Monday, February 10, 2025

Ireland’s Inequality of Market Income moves towards OECD average


One of the notable features of the distribution of income in Ireland in the decade after the crash of 2008 was the unusually high level of inequality of market income.  See this previous post for some discussion of definitions.

Using estimates from the OECD, the gini coefficient for the distribution of market income reached almost 0.60 in the years after 2008 and was the highest in the OECD (and also the EU). However, since then the gini coefficient for market income has declined and the latest update from the OECD shows the estimate falling below 0.50 for the first time.


The distances between the ginis are indicative of the impact of transfers on income inequality (from market income to gross income) and of taxes (from gross income to disposable income).

The impact of transfers rose considerably in the crash, as 300,000 jobs were lost and many became reliant on unemployment-related and other transfers.  With the onset of the recovery, the impact of transfer reduced as the numbers working rose with a related fall in the numbers on unemployment supports.

Using OECD estimates for 2010, it can be seen from the difference between the gini coefficient for market income and for that for gross income, that transfers reduced the gini coefficient by 0.21 points. By 2016, this had fallen to 0.16 with a further reduction to 0.13 in 2022 which is the lowest it has been put at in the series.

On the other hand, looking at the difference between the gini coefficient for gross income and that disposable income,  the impact of taxes on income inequality is estimated to have increased in the past 20 years, from 0.05 points in 2004 to 0.08 at the latest estimate.

Here is where the estimate of the gini coefficient of market income for Ireland sits relative to the 41 other members of the OECD. 

It can be discerned how much of outlier an estimate close to 0.60 would be.  But the latest estimate for Ireland below 0.50 moves Ireland relative position towards the middle of the OECD ranking.  Ireland is now 13th of the 42 OECD member states and converging on the arithmetic average for the OECD of 0.47.

Ireland remains below the OECD average for the gini coefficient of disposable income with a 2022 estimate of 0.29 compared to an OECD average of 0.32.  This means the impact of transfers and taxes in Ireland remains high in EU terms, with their combined impact the fourth highest in the OECD (and also in the EU).

The impact of transfers on the gini coefficient in Ireland is now close to the OECD average, 0.13 in Ireland versus an arithmetic average of 0.12 across the OECD.  It is for the impact of taxes that Ireland continues to stand out.
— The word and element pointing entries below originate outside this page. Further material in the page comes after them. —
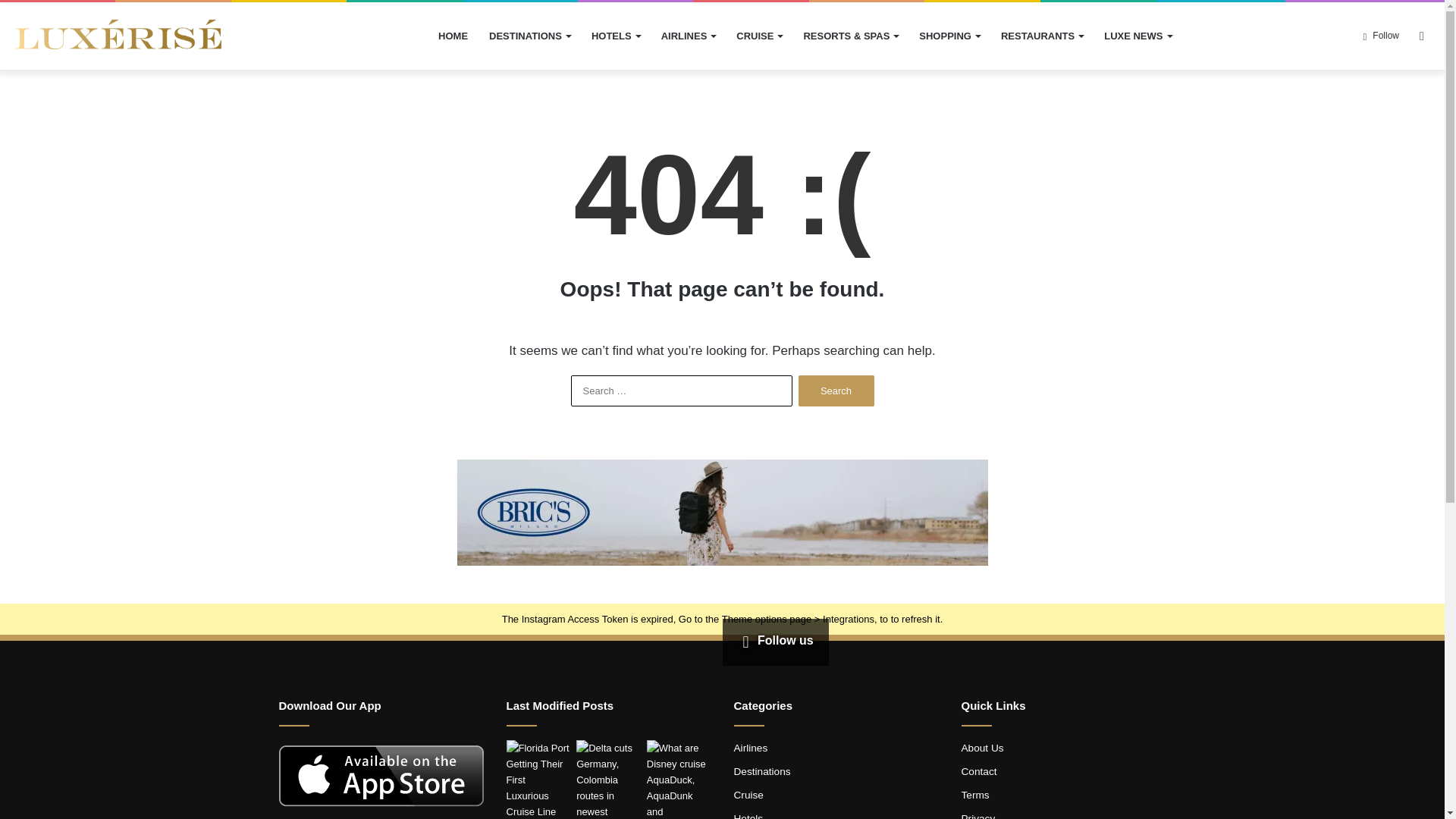
LUXE NEWS (1136, 35)
RESTAURANTS (1041, 35)
Follow us (774, 640)
Search (835, 390)
SHOPPING (949, 35)
Cruise (747, 794)
Follow us (774, 640)
DESTINATIONS (529, 35)
Luxerise (118, 35)
Search (835, 390)
Given the description of an element on the screen output the (x, y) to click on. 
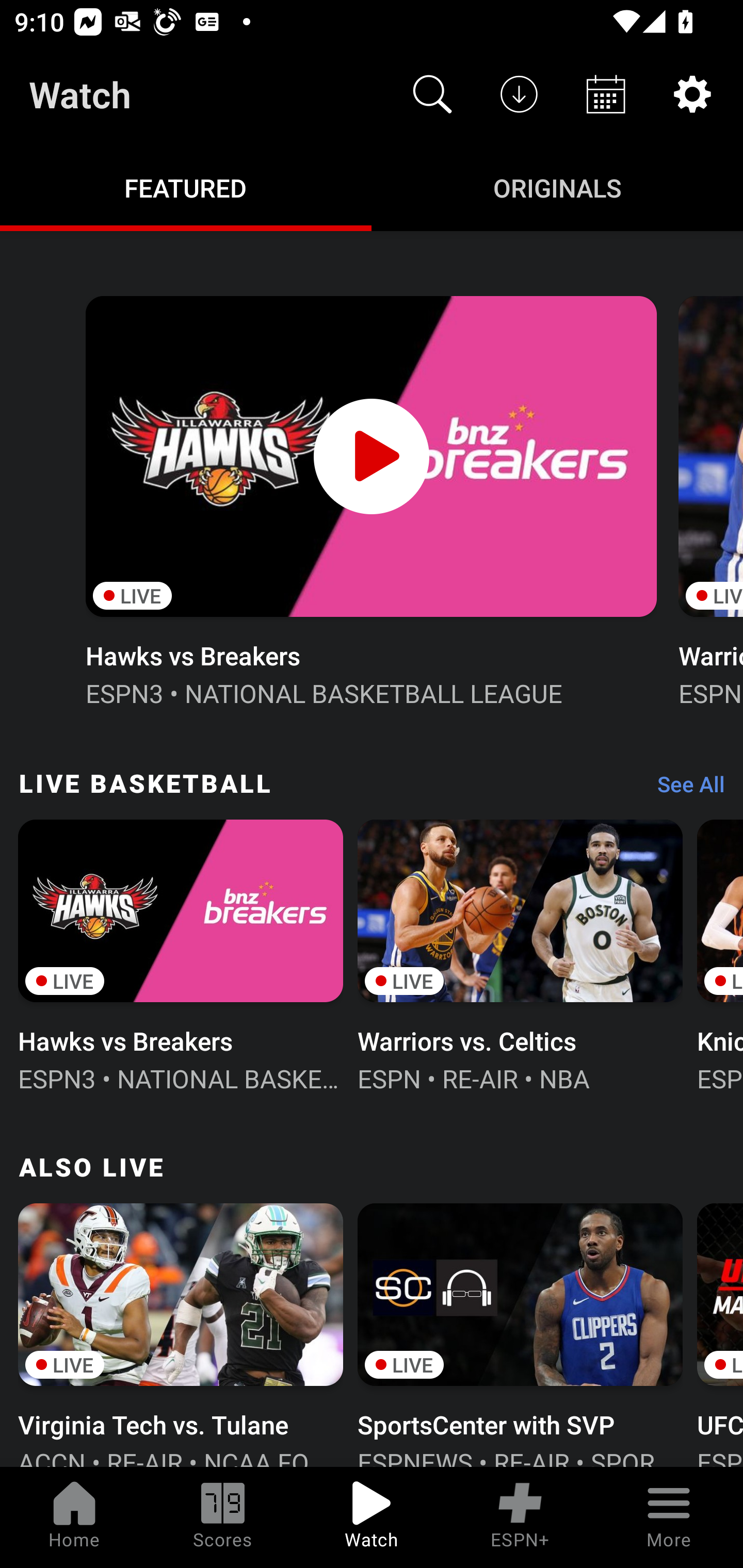
Search (432, 93)
Downloads (518, 93)
Schedule (605, 93)
Settings (692, 93)
Originals ORIGINALS (557, 187)
See All (683, 788)
LIVE Warriors vs. Celtics ESPN • RE-AIR • NBA (519, 954)
Home (74, 1517)
Scores (222, 1517)
ESPN+ (519, 1517)
More (668, 1517)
In 2022, Ireland’s gini coefficient for disposable income was 0.075 points lower than that for gross income. No other country showed a reduction in inequality due to income taxes and social contributions as large as this.

Finally, given the impact of demographics, old-age dependency ratios and pensions, here is the gini coefficient for market income for those who are most likely to be in receipt of it – the working age population from 18 to 65 years.
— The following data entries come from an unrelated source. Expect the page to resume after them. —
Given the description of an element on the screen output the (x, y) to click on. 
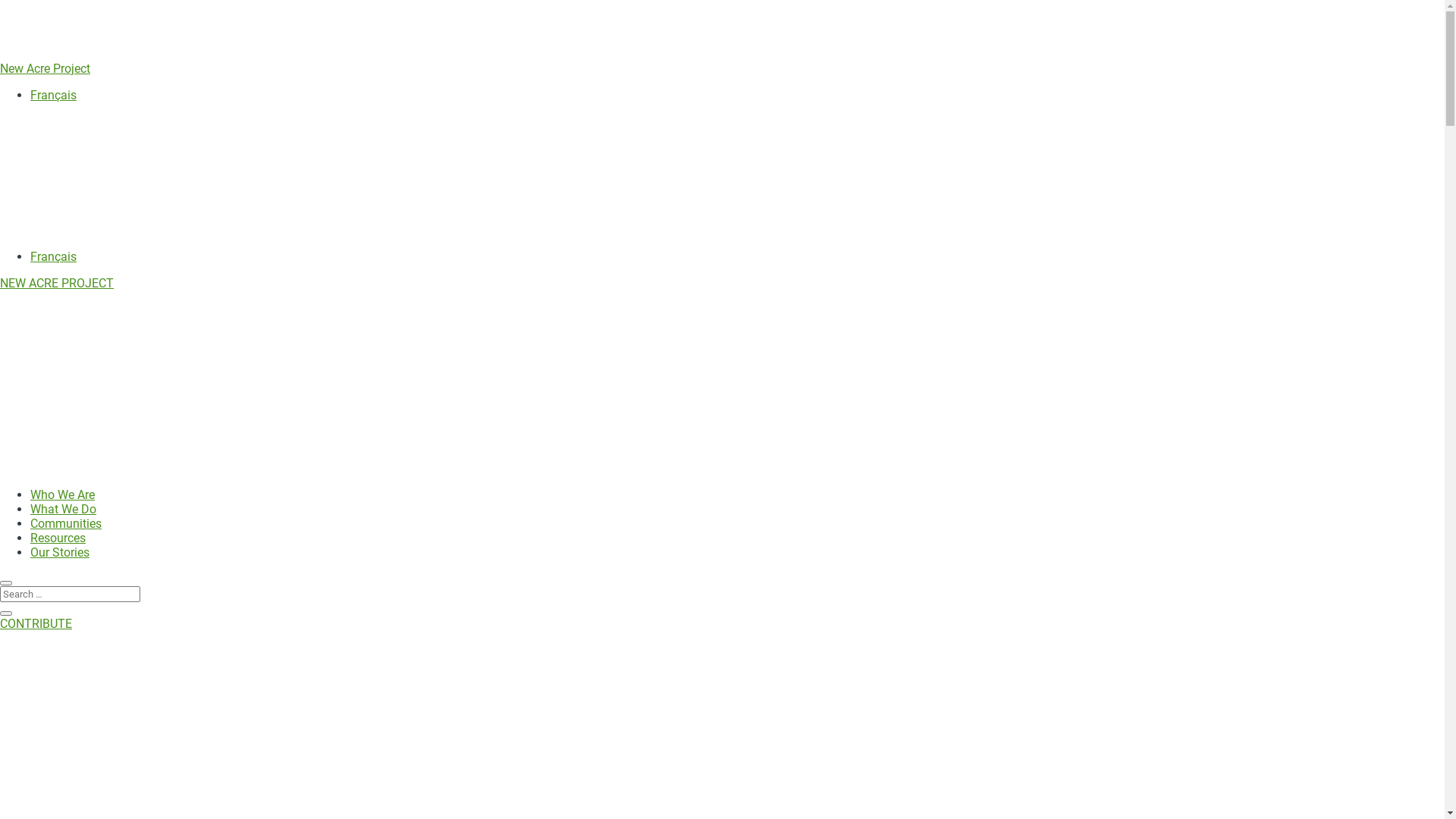
Communities Element type: text (65, 523)
Our Stories Element type: text (59, 552)
Who We Are Element type: text (62, 494)
NEW ACRE PROJECT Element type: text (56, 283)
Resources Element type: text (57, 537)
New Acre Project Element type: text (45, 68)
CONTRIBUTE Element type: text (36, 623)
What We Do Element type: text (63, 509)
Search for: Element type: hover (70, 594)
Ireland is eighth-highest in the OECD, though the gap to the OECD average is modest. Among EU member states, only France and Greece have higher estimates but is within a couple points of five or six more.

The CSO use a slightly different definition of market income (and also report gini coefficients as percentages) and their latest estimates from the 2024 SILC (which will be used for 2023 by the OECD) point to a further recent reduction in the gini coefficient for market income.

If this reduction is reflected in due course in the OECD estimates then Ireland’s gini coefficient for market income may very well have moved to OECD average.